Our government has a Janus-faced approach to this tension. On one hand, Trade Minister Tim Groser said ‘if we in New Zealand smell or sense that this is an anti-China thing we would leave TPP’. During the 2012 US election Republican candidate Mitt Romney said Obama hadn’t been tough enough with China, and endorsed the TPPA as a ‘dramatic geopolitical and economic bulwark against China’. Obama responded in one of the presidential debates that ‘we’re organizing trade relations with countries other than China so that China starts feeling more pressure about meeting basic international standards. That’s the kind of leadership we’ve shown in the region. That’s the kind of leadership that we’ll continue to show.’
Both Obama and Romney reinforced the strategy set out by Secretary of State Clinton in November 2011: a two-pronged move to secure America’s Pacific Century through first, realigning US military presence from Iraq and Afghanistan into Asia, and second, the economic pivot of the Trans-Pacific Partnership Agreement. The explicit goal was to neutralise China.
Of course, New Zealand hasn’t walked away from the TPPA.
The current goal is to close off the 11-country TPPA at the APEC leaders’ meeting in October. That won’t happen, although intense political pressure could get them quite near. By then Japan will have come on board and the talks will become more complicated.
There are rumours the US might be prepared to sacrifice the time line to bring more Asian countries into the TPPA, presumably to intensify the pressure on China. But despite public urging from US, South Korea has said it won’t seek to join the TPPA talks at this stage because its focus is on a bilateral negotiation with China and a three-way deal with China and Japan.
Assuming the TPPA doesn’t conclude at APEC in Bali in October more meetings will be required, especially at the level of trade ministers and even political leaders. In recent years these have occurred at the margins of APEC, when the minister and leaders are all in one place. But in 2013 China is chairing APEC. Are the APEC members involved in the TPPA planning to have side meetings in China, rubbing the hosts’ nose in a US-led deal that is so overtly hostile?
Which brings us to the parallel world of the RCEP. New Zealand along with Australia, the Asean countries, Japan, India and South Korea are about to start negotiating a mega-agreement that pivots around China. Six of them (Singapore, Malaysia, Vietnam, Japan, Australia and New Zealand) will also be negotiating the TPPA.
With different strategic and foreign policy drivers, and very different economic models, how can the TPPA and RCEP be reconciled? Tim Groser’s happy image has them all ultimately docking together into one grand regional APEC free trade agreement. I don’t think so.

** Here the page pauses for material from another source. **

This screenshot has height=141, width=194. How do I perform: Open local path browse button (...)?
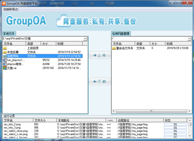[x=85, y=39]
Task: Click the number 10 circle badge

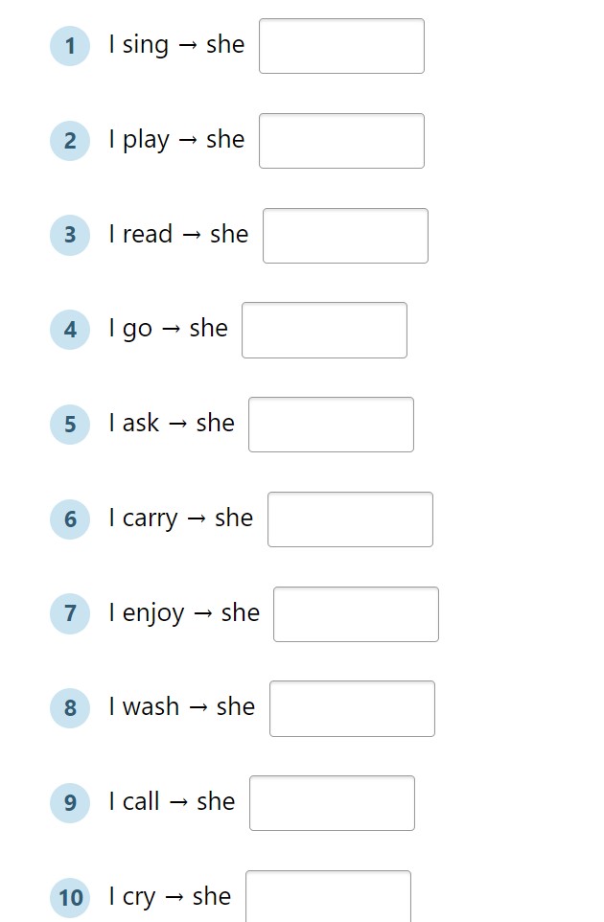Action: pos(70,898)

Where does that leave countries like New Zealand that are straddling the two? According to Key in November 2012: ‘Our basic proposition is we welcome the RCEP talks but TPP is the big game for us at the moment’. Will he be telling that to China’s President Xi and Premier Li when he meets them this week?
Which brings me back to the China tour. Coverage to date suggests the Bo’ao conference is the first stop by the PM, several Chinese-New Zealand MPs and a corporate entourage in a trade mission to China.
This line rests on three assumptions: first, that our export interests should, and do, drive our relations with China; second, that trade is politically neutral, so we can play with everyone in the world; and third, that we can sign politically motivated deals with major powers who are in conflict with each other, without having to take sides.
In reality, so-called ‘trade’ negotiations have become proxies through which a new competitive imperialism is being pursued. In the 1990s competitive imperialism described the race between the US and European Union to extend their hegemony. Today, it involves a new cold war between the US and China.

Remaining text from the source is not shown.